IIS6 vs. IIS7 and IIS7.5: handling URLs with plus sign (+) in base (not querystring)

iis-7 iis-7.5

For any URL with a plus sign (+) in the base URL (not the querystring), IIS7 and IIS7.5 (Windows Server 2008 and 2008 R2) do not appear to forward the URL to the default handler on an ASP.NET application. I started noticing the issue with a custom HTTP handler on *.html but I have the same issue with *.aspx. IIS6 (Server 2003) has no problem with these same URLs.

To replicate the issue, in an ASP.NET site, I created a set of ASPX files that did a simple Response.Write with various names:

  1. test_something.aspx
  2. test_some+thing.aspx
  3. test_some thing.aspx

The third file was a test to see if IIS7[.5] was treating plus symbols as spaces (as it would in the querystring); this does not appear to be the case. With all of these files in place, hitting http://somehost/test_some+thing.aspx or http://somehost/test_some%2bthing.aspx will work fine in IIS6 but 404 in IIS7/IIS7.5 before getting to any ASP.NET handler. Is there some configuration in IIS7/7.5 that I am missing to get it to "see" a plus sign in the URL without missing the final extension used to determine an HTTP handler?

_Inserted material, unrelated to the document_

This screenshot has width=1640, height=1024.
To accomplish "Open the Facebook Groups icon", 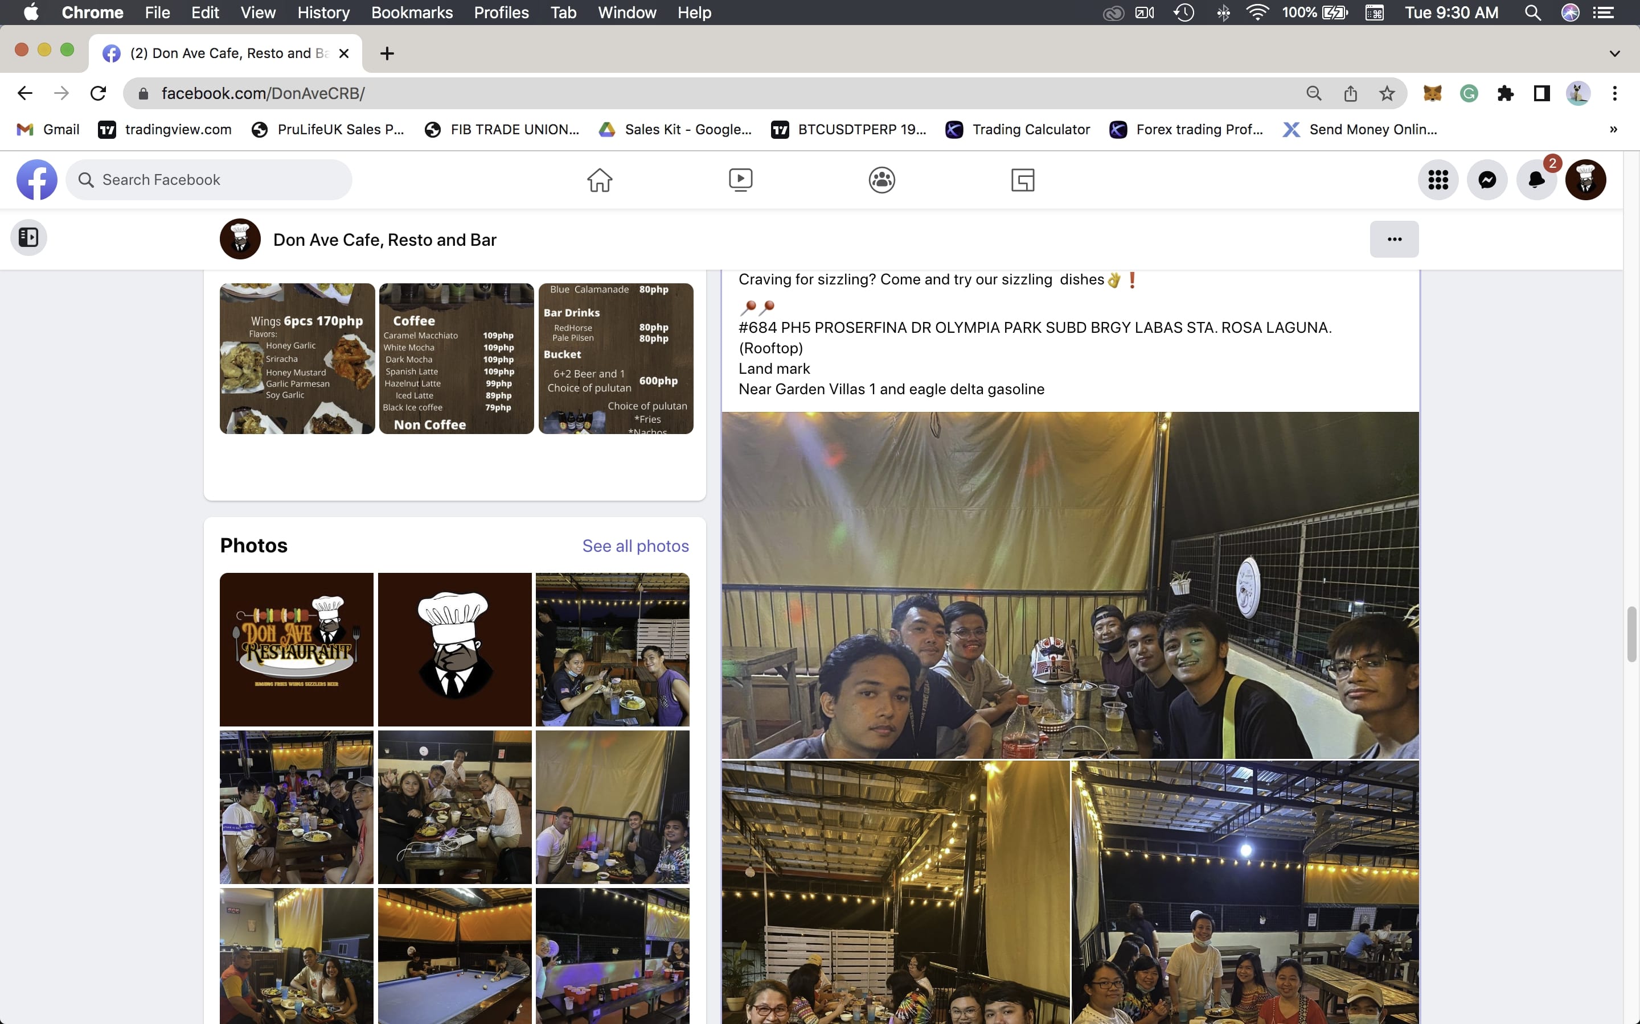I will (x=881, y=180).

After searching for more combinations of IIS and plus, it appears that IIS7[.5] is set up to reject URLs with a plus sign by default out of some fear of the use of that character; that symbol is still allowed in the querystring, though. The solution is to alter the requestFiltering attribute default on <system><webServer><security><requestFiltering> to allow doubly-encoded characters with a command line call (ultimately modifying your ASP.NET web.config):

%windir%\system32\inetsrv\appcmd set config "Default Web Site" -section:system.webServer/security/requestFiltering -allowDoubleEscaping:true

This may be a bit more dangerous than one prefers to be with their web site, but there didn't appear to be a way to be more specific than a blanket allow. The warnings were regarding the mismatching that could occur between using a plus in a URL and its typical translation as a space. It looks like the only other alternative is to stop using plus characters in your URLs at all.


I just figured out how to make a rewrite rule to convince IIS7 to map pluses to spaces in URLs. In my case it was to keep legacy bookmarks or hyperlinks working.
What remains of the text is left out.